== EXCERPT

But back to humans with their restricted growth. We stop growing because our brain ceases to produce growth hormone. Growth hormone can cause cells to divide and also acts as a survival factor for chondrocytes. Being a chondrocyte is a tough job, one has to divide and make matrix for many years in the environment with is poor in nutrients and oxygen – growing cartilage contains no blood vessels, which limits supply of nutrients and oxygen. Another adversary is the bone tissue itself. Bone cells continuously replace cartilage in the growing skeleton. When our bodies cease to produce growth hormone, the growing cartilage disappears and is replaced by bone. This is why our bones cannot restart their growth later in life, there is no growing cartilage left. Apart from the central growth regulation mediated by growth hormone produced by our brains, there are many other molecules that regulate cartilage growth locally, i.e. they are produced in cartilage and act on cartilage. One of the major negative regulators is FGFR3, the gene that is affected in achondroplasia.

FGFR3, or fibroblast growth factor receptor 3, in its normal function acts as a brake on growth, making sure that our bones lengthen just enough and not too much. Mechanistically, FGFR3 is a receptor for a communication signal called FGF, or fibroblast growth factor. FGF delivers its signal to chondrocyte, which instructs the chondrocyte to stop growing or grow less. One can imagine this communication between chondrocytes simply resembles a human language. The tool of communication is the spoken word, and we have ears to listen and understand to what others have to tell us. In growing cartilage, the FGF is the word, and FGFR3 is the ear on the surface of the chondrocyte which it uses to ‘hear’ the message FGF is trying to deliver. The problem in achondroplasia is that FGFR3 contains a mutation that makes it more sensitive. Therefore, its response to the FGF signal is increased just as if you have sensitive hearing, you will hear more sounds. In cartilage, the message delivered by FGF to chondrocytes is ‘do not grow’. Normally this restricts chondrocyte growth just a bit. But when the FGFR3 is more sensitive, it ‘hears’ more the FGF. As a result, chondrocytes grow less than normal. Ultimately, this leads to short stature and other malformations associated with achondroplasia.

====

• _GOAL OF THE EXERCISE_
Carry on the passage about cartilage growth and achondroplasia from its last sentence.

== EXERCISE DATA

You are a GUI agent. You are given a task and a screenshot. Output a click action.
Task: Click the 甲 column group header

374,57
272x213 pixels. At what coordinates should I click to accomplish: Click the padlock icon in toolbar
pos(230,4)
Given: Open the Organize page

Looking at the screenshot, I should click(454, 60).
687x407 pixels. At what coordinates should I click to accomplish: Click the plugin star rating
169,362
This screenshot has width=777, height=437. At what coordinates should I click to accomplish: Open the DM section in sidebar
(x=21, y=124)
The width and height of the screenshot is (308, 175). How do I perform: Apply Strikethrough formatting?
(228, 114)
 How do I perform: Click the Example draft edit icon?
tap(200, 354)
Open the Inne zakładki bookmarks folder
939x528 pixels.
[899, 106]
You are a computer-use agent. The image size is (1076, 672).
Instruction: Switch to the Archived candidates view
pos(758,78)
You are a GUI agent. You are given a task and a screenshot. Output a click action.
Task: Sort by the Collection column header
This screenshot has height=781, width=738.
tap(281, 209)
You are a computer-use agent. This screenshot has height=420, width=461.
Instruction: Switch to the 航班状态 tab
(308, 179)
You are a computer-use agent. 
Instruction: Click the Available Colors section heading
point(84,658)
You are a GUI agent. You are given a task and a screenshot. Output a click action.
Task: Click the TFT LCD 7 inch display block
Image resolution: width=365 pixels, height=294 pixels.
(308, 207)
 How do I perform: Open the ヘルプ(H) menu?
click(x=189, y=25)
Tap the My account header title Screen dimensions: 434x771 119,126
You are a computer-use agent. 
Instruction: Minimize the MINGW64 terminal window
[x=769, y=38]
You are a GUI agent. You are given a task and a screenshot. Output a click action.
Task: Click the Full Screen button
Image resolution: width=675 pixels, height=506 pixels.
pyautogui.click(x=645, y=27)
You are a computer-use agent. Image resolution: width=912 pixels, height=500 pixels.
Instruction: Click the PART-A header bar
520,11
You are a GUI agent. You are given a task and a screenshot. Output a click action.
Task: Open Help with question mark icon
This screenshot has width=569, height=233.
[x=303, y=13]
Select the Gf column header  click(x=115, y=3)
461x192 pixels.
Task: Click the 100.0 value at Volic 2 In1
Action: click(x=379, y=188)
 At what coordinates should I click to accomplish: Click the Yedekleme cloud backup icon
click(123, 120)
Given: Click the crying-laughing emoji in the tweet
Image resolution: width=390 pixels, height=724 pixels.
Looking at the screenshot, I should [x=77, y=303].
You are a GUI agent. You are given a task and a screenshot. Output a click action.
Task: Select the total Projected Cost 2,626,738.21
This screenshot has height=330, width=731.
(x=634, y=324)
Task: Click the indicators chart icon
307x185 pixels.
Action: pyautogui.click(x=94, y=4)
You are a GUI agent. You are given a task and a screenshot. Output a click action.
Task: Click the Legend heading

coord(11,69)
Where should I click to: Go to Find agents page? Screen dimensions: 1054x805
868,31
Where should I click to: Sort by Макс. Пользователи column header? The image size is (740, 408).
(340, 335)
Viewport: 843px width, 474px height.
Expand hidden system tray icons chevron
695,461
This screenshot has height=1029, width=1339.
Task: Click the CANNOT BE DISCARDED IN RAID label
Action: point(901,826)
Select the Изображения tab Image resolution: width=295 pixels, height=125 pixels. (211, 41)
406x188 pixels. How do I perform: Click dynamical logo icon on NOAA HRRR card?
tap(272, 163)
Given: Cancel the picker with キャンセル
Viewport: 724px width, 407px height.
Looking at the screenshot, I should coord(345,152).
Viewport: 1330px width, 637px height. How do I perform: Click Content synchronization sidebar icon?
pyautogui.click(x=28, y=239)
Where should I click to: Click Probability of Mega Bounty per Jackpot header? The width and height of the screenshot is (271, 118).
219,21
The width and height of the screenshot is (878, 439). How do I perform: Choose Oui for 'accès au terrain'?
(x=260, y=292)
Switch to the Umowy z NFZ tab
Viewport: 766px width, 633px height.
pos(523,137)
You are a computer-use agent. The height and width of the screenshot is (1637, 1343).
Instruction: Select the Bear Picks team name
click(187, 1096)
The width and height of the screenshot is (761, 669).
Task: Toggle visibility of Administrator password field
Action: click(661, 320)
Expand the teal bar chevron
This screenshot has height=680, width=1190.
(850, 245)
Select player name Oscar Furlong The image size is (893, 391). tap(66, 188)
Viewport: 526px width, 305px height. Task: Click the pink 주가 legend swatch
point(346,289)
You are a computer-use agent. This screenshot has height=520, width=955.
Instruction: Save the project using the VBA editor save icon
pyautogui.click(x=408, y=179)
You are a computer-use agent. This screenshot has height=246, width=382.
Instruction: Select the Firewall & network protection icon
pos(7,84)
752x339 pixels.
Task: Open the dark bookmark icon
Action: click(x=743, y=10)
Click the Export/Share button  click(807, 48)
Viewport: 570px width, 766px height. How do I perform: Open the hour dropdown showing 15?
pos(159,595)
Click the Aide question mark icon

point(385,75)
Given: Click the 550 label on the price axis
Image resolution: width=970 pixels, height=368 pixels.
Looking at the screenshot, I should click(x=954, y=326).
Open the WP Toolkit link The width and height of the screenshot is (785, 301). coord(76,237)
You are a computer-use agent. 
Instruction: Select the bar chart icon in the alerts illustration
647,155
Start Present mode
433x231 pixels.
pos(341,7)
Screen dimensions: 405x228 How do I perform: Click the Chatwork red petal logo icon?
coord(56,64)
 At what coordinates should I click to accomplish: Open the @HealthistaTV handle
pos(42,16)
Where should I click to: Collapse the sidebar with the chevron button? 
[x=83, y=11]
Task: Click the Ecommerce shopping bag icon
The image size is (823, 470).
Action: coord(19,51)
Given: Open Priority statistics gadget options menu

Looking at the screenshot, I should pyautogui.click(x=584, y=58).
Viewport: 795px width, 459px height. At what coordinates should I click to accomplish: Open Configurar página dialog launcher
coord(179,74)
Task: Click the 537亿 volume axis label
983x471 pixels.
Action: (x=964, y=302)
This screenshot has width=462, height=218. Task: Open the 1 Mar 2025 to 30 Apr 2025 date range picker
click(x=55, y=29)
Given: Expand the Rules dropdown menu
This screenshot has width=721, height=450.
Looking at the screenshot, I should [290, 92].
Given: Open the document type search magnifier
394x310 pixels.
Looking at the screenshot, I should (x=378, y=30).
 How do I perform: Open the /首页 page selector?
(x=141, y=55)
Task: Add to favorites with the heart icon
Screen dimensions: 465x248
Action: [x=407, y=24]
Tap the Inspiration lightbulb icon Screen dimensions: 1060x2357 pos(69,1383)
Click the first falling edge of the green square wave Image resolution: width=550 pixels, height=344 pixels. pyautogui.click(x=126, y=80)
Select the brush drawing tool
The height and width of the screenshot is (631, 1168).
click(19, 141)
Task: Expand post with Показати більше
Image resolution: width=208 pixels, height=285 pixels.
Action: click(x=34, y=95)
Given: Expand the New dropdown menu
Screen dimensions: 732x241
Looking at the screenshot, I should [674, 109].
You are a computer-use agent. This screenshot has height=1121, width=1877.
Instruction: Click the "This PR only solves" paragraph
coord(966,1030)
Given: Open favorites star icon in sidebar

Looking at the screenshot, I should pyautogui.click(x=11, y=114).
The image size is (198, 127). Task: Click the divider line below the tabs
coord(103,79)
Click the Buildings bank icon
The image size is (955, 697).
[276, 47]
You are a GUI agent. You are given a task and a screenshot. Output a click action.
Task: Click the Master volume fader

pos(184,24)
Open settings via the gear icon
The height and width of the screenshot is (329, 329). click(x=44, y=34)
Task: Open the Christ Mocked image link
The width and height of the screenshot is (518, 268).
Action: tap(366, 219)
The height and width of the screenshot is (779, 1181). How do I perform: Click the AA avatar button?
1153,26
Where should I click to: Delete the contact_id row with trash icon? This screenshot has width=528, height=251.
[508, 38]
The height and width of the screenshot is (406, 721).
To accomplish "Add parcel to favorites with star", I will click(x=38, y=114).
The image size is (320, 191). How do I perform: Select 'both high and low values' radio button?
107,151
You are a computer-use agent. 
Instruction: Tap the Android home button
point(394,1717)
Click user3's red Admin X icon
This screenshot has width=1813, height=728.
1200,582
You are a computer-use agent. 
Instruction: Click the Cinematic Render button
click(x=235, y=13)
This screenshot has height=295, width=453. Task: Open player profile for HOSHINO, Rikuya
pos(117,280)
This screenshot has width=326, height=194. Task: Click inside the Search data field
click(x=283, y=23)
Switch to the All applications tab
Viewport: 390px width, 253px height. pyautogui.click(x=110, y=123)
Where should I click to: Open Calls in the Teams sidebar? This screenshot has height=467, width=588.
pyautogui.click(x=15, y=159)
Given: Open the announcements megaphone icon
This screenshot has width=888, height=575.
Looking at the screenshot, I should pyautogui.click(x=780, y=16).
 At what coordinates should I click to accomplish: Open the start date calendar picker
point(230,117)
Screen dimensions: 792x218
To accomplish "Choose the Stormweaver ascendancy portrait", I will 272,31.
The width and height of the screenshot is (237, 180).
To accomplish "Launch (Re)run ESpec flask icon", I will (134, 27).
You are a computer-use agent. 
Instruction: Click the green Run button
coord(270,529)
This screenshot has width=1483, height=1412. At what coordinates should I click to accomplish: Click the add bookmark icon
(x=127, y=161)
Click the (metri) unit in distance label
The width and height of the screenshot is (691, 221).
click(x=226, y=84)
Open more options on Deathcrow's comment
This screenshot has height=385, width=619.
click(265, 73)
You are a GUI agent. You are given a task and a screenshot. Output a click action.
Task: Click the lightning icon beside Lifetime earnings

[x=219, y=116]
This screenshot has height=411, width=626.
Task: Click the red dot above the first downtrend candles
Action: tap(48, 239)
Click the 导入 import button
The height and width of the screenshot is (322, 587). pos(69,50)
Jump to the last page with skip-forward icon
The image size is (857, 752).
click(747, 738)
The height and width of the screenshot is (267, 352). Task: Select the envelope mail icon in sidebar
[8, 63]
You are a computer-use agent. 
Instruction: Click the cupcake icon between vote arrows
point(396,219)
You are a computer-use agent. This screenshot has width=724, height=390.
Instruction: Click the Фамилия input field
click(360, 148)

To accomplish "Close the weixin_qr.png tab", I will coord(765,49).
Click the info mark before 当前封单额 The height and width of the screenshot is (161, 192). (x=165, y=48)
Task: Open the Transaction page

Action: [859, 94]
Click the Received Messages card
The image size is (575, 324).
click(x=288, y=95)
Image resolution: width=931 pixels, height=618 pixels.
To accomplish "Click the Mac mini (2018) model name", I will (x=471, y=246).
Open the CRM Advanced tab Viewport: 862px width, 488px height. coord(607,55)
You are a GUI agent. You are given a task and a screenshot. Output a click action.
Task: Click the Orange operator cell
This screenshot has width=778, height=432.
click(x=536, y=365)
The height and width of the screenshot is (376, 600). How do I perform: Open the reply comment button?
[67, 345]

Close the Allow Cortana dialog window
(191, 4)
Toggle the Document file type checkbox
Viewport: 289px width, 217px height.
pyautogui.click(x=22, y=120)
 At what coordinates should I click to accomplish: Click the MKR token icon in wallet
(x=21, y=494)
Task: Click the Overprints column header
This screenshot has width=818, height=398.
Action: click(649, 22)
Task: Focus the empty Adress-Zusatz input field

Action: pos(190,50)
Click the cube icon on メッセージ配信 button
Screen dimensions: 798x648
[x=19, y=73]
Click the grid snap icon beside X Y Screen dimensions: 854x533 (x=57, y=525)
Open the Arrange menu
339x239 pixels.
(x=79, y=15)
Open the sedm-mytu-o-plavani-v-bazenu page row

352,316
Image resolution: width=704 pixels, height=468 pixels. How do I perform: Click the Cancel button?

====

• _RESULT_
The pathological FGFR3 function in achondroplasia may be fixed, and if we do so successfully we will find the cure for achondroplasia. Several kinds of research are being done to accomplish that. The basic research on achondroplasia tries to understand the basic mechanics of how FGFR3 affects chondrocyte behavior. There are many other protein molecules involved in the regulation of chondrocyte by FGFR3, and scientists are trying to identify them and understand their function. Clinical research, on the other hand, tries to understand the manifestations of achondroplasia at the level of entire organism, e.g. the patient. Positioned between the two is the research on development of drugs which inhibit FGFR3 or other molecules it uses to regulate chondrocyte behavior, in order to reverse FGFR3 effects on chondrocyte. We first have to understand how FGFR3 works, than discover or invent molecules which inhibit FGFR3 function, and finally, successfully apply those molecules in clinical achondroplasia treatment. As with many other conditions, the quest for achondroplasia treatment is a complex and difficult journey which requires continuous effort of scientists from many different fields.